Question

Two tiny conducting spheres are identical and carry charges of - 20.0 µC and +50.0 µC. They are separated by a distance of 2.50 cm. (a) What is the magnitude of the force that each sphere experiences, and is the force attractive or repulsive? (b) The spheres are brought into contact and then separated to a distance of 2.50 cm.

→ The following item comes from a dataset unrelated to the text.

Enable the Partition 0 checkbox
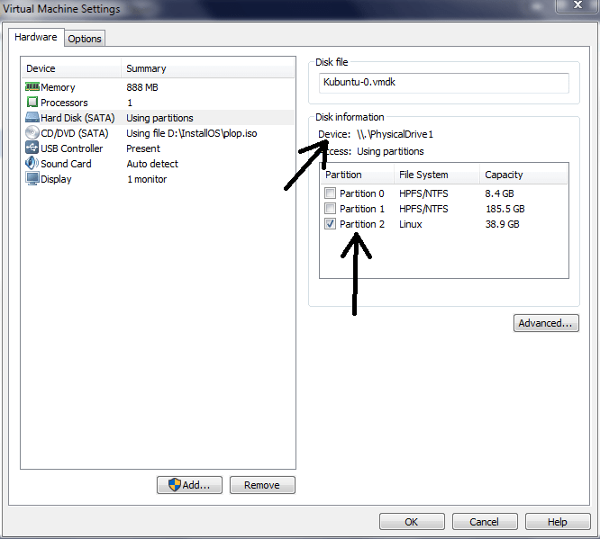 point(331,193)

Determine the magnitude of the force that each sphere now experiences, and state whether the force is attractive of repulsive.

Answer 1

Answer:

a

The force experience by the two spheres is $F_1 = 1.44*10^4 N$

This force is attractive cause the charge are unlike charges

b

The force experienced by the two spheres is  $F_2 = 3.24*10^{3} \ N$

The force is repulsive because the two charges are like charges

Explanation:

From the question we are told that

   The charge on the first sphere is  $q_1 = -20.0 \mu C = 20 *10^{-6} C$

    The charge on the second sphere is  $q_2 = 50 \mu C = 50*10^{-6} C$

      The distance of separation is $d = 2.50 \ cm = \frac{2.50}{100} = 0.025 \ m$

       

The electrostatic force experienced by the two spheres is mathematically represented as

                  $F_1 = \frac{k q_1 q_2}{d^2}$

Now k is the coulomb’s constant with a value of  $k = 9*10^9 N \cdot m^2 /C^2$

   So

              $F_1 = \frac{9*10^9 * 20 *10^{-6} * 50*10^{-6}}{0.025}$

              $F_1 = 1.44*10^4 N$

When the sphere are brought together the charge on each sphere would be the average of the total charge and this can be mathematically evaluated as

            $q = \frac{q_1 + q_2 }{2}$

            $q = \frac{(-20 + 50)*10^{-6} }{2}$

            $q = 15 \mu C$

So when they are seperated the electrostatic force experienced is  

         $F_2 = \frac{kq^2}{d^2}$

         $F_2 = \frac{ 9*10^9 * (15 *10^{-6})}{0.025}$

         $F_2 = 3.24*10^{3} \ N$